Module grab.document

The Document class is the result of network request made with Grab instance.

class grab.document.Document(grab=None)[source]
Document (in most cases it is a network response
i.e. result of network request)
browse()[source]

Save response in temporary file and open it in GUI browser.

choose_form(number=None, xpath=None, name=None, **kwargs)[source]

Set the default form.

Parameters:
  • number – number of form (starting from zero)
  • id – value of “id” attribute
  • name – value of “name” attribute
  • xpath – XPath query
Raises:

DataNotFound if form not found

Raises:

GrabMisuseError if method is called without parameters

Selected form will be available via form attribute of Grab instance.
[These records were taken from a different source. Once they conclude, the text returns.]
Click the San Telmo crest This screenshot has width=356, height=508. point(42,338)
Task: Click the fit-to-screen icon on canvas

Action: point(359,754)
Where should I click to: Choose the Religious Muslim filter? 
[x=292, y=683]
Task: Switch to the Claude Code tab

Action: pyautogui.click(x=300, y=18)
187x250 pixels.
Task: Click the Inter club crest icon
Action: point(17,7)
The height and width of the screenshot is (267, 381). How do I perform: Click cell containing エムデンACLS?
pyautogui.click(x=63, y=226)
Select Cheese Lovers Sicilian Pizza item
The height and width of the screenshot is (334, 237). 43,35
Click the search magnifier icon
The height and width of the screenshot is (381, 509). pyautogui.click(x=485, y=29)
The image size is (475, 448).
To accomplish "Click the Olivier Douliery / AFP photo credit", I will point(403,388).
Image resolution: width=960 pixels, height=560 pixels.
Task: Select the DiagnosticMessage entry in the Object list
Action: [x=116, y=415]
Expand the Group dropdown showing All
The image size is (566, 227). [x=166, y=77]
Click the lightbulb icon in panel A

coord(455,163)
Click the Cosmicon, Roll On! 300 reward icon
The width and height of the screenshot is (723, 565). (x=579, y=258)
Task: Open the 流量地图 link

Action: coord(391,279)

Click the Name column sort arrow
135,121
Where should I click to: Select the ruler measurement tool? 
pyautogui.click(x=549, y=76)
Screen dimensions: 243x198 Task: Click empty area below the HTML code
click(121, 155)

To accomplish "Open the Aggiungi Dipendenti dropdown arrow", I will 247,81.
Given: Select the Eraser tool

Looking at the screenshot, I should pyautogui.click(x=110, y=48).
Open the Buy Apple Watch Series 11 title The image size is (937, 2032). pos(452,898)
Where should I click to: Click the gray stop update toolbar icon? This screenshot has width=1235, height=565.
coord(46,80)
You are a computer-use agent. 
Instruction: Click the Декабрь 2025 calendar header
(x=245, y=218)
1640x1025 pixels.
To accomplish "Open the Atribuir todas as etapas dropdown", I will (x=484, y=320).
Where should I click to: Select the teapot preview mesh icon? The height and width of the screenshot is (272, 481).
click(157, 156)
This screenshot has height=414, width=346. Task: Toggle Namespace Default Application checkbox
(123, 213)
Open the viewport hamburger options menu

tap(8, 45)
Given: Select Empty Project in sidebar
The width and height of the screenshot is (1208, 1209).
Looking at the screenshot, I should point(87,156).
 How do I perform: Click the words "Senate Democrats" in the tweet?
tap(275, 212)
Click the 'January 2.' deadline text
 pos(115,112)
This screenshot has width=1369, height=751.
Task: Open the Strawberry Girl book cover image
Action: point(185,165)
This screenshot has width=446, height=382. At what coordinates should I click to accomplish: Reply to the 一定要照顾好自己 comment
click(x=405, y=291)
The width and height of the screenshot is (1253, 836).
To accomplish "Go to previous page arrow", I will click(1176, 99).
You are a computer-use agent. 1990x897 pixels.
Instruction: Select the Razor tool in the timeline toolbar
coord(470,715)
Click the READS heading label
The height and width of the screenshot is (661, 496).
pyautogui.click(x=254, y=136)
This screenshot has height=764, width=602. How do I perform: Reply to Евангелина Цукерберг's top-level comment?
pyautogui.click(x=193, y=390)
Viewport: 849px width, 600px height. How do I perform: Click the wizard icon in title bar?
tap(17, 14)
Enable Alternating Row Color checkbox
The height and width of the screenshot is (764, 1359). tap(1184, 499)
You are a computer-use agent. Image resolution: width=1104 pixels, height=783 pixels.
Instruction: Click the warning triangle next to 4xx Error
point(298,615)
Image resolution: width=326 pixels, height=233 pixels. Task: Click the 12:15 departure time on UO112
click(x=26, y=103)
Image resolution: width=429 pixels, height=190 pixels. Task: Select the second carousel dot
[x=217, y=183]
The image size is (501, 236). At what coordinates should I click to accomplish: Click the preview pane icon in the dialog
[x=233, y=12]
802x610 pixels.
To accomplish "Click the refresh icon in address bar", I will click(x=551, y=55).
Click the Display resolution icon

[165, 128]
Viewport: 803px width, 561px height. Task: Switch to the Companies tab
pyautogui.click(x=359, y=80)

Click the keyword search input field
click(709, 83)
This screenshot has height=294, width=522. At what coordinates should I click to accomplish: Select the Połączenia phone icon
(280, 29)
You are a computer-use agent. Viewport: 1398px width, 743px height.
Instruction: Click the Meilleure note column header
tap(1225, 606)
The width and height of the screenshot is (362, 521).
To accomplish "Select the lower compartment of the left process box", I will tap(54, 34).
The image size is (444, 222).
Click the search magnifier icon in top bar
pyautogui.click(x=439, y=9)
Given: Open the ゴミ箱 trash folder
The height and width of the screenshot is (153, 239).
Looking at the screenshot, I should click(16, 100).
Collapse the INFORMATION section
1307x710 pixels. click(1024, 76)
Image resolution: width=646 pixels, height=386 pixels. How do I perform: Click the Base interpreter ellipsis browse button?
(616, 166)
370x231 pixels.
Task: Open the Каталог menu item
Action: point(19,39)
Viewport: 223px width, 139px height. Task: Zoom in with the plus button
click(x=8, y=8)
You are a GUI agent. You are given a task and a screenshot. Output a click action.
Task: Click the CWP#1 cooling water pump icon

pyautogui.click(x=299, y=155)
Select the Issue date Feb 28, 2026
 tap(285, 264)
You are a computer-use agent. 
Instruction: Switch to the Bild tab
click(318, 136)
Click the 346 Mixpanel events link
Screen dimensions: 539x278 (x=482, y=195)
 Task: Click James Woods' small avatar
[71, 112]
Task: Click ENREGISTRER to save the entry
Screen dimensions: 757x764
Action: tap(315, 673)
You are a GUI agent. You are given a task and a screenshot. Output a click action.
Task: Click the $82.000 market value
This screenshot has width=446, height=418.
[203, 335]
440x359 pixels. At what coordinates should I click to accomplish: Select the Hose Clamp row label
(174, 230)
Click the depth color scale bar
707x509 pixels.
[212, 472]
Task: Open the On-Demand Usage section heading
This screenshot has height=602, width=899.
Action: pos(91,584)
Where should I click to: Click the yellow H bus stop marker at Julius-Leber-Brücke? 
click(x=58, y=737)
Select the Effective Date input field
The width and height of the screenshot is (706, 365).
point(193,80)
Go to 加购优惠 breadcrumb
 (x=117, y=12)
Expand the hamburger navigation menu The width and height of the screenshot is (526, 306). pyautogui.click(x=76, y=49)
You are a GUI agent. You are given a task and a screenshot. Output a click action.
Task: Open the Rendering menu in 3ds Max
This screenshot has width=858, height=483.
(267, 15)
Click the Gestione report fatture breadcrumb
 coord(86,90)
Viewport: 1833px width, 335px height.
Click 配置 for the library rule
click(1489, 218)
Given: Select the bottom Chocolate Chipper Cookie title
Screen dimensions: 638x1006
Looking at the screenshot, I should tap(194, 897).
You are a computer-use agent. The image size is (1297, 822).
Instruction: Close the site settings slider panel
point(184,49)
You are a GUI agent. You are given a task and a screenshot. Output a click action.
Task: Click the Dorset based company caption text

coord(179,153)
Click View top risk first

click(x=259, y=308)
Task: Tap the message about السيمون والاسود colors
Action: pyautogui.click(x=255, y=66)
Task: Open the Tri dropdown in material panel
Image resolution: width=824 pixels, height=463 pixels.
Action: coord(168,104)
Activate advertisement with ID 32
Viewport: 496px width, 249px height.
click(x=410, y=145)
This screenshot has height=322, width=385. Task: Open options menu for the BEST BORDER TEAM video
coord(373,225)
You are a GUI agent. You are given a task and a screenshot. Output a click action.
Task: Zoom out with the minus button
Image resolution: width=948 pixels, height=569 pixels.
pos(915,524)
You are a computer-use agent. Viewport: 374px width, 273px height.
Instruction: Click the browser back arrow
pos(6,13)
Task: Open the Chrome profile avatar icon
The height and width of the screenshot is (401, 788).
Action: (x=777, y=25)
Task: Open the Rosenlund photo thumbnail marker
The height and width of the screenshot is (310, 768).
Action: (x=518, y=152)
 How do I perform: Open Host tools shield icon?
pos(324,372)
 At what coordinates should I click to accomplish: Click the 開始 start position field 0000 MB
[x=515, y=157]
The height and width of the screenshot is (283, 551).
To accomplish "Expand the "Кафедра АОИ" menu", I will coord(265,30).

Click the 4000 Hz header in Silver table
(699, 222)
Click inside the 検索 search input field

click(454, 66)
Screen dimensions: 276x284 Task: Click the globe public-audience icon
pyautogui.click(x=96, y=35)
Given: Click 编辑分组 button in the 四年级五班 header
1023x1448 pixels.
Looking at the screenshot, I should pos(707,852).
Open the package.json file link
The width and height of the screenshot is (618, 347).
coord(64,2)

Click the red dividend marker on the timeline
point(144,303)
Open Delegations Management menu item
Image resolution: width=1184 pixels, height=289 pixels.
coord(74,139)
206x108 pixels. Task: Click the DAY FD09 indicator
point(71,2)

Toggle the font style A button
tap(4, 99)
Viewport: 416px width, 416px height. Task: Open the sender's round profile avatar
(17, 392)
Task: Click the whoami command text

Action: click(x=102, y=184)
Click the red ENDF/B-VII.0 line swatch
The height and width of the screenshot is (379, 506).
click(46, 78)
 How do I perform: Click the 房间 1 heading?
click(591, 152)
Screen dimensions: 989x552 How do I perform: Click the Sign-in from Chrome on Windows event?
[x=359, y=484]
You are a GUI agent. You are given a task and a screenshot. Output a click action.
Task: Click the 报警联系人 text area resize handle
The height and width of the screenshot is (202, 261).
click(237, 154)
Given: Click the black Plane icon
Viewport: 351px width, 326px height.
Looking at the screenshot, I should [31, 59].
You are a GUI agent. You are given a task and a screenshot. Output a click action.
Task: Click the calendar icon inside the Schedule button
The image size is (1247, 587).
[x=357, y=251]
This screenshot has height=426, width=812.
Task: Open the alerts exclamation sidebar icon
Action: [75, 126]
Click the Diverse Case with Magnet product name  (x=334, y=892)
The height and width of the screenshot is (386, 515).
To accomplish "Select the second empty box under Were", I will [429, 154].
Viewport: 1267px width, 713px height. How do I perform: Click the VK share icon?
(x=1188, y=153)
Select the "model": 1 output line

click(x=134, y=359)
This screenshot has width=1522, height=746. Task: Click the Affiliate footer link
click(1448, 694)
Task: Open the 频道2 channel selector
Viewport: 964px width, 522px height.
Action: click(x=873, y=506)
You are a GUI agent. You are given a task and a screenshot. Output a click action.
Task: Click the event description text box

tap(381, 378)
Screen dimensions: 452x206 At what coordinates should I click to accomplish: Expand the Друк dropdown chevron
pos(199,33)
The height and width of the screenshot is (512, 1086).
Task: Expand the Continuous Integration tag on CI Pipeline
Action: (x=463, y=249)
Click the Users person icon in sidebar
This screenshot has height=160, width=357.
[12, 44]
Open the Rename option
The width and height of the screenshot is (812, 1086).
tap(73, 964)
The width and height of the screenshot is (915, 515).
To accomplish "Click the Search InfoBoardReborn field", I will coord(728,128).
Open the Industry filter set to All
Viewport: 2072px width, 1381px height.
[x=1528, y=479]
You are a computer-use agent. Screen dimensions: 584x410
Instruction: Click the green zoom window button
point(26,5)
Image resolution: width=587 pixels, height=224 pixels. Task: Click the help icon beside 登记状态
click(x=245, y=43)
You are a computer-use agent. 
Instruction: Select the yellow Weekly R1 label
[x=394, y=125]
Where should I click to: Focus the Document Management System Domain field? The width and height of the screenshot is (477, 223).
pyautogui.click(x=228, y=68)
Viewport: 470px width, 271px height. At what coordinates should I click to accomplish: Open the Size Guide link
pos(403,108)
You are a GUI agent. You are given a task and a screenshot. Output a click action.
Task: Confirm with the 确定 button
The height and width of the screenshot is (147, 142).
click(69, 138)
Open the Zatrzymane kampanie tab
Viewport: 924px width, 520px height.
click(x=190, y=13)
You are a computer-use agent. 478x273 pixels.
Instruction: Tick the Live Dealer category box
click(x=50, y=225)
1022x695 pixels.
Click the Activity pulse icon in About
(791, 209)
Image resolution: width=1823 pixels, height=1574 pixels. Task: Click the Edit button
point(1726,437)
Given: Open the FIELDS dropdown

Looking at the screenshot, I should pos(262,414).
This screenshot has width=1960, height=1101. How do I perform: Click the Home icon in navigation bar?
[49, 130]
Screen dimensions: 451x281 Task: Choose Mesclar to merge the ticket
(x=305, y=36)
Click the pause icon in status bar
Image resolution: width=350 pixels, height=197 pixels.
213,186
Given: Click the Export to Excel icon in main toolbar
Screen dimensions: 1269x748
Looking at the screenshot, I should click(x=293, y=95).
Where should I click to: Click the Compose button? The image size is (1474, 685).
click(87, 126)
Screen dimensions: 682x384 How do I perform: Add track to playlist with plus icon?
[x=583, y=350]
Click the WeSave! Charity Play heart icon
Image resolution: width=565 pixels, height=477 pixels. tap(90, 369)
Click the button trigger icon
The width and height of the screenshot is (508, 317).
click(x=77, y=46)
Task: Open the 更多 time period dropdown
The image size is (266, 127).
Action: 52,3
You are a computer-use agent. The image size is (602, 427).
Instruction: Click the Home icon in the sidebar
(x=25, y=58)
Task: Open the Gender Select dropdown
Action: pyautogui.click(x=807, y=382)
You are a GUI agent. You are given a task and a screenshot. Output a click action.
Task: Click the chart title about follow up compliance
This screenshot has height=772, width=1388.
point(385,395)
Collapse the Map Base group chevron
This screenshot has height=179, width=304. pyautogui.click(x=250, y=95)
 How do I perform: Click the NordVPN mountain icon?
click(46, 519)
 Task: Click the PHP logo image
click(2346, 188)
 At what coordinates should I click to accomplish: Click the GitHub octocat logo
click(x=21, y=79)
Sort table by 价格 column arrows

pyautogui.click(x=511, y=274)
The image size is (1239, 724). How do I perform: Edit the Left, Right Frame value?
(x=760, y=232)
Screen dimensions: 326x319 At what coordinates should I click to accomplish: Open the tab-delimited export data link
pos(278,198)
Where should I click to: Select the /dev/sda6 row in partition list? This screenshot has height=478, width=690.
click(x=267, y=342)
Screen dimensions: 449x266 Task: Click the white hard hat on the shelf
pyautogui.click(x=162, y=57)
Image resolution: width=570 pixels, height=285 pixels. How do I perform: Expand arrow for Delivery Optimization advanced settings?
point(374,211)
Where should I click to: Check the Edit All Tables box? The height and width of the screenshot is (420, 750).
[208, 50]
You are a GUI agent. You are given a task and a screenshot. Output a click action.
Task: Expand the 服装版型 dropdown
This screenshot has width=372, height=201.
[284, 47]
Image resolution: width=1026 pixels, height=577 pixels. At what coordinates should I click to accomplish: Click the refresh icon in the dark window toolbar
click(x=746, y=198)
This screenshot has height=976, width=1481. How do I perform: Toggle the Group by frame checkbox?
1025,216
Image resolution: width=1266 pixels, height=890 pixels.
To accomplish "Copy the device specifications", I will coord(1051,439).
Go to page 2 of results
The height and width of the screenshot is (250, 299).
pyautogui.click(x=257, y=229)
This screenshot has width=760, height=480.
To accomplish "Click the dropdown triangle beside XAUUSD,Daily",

All form methods will work with default form.

Examples:

# Select second form
g.choose_form(1)

# Select by id
g.choose_form(id="register")

# Select by name
g.choose_form(name="signup")

# Select by xpath
g.choose_form(xpath='//form[contains(@action, "/submit")]')
copy(new_grab=None)[source]

Clone the Response object.

detect_charset()[source]

Detect charset of the response.

Try following methods: * meta[name=”Http-Equiv”] * XML declaration * HTTP Content-Type header

Ignore unknown charsets.

Use utf-8 as fallback charset.

form

This attribute points to default form.

If form was not selected manually then select the form which has the biggest number of input elements.

The form value is just an lxml.html form element.

Example:

g.go('some URL')
# Choose form automatically
print g.form

# And now choose form manually
g.choose_form(1)
print g.form
form_fields()[source]

Return fields of default form.

Fill some fields with reasonable values.

get_form_request(submit_name=None, url=None, extra_post=None, remove_from_post=None)[source]

Submit default form.

Parameters:
  • submit_name – name of button which should be “clicked” to submit form
  • url – explicitly specify form action url
  • extra_post – (dict or list of pairs) additional form data which will override data automatically extracted from the form.
  • remove_from_post – list of keys to remove from the submitted data

Following input elements are automatically processed:

  • input[type=”hidden”] - default value
  • select: value of last option
  • radio - ???
  • checkbox - ???

Multipart forms are correctly recognized by grab library.

json

Return response body deserialized into JSON object.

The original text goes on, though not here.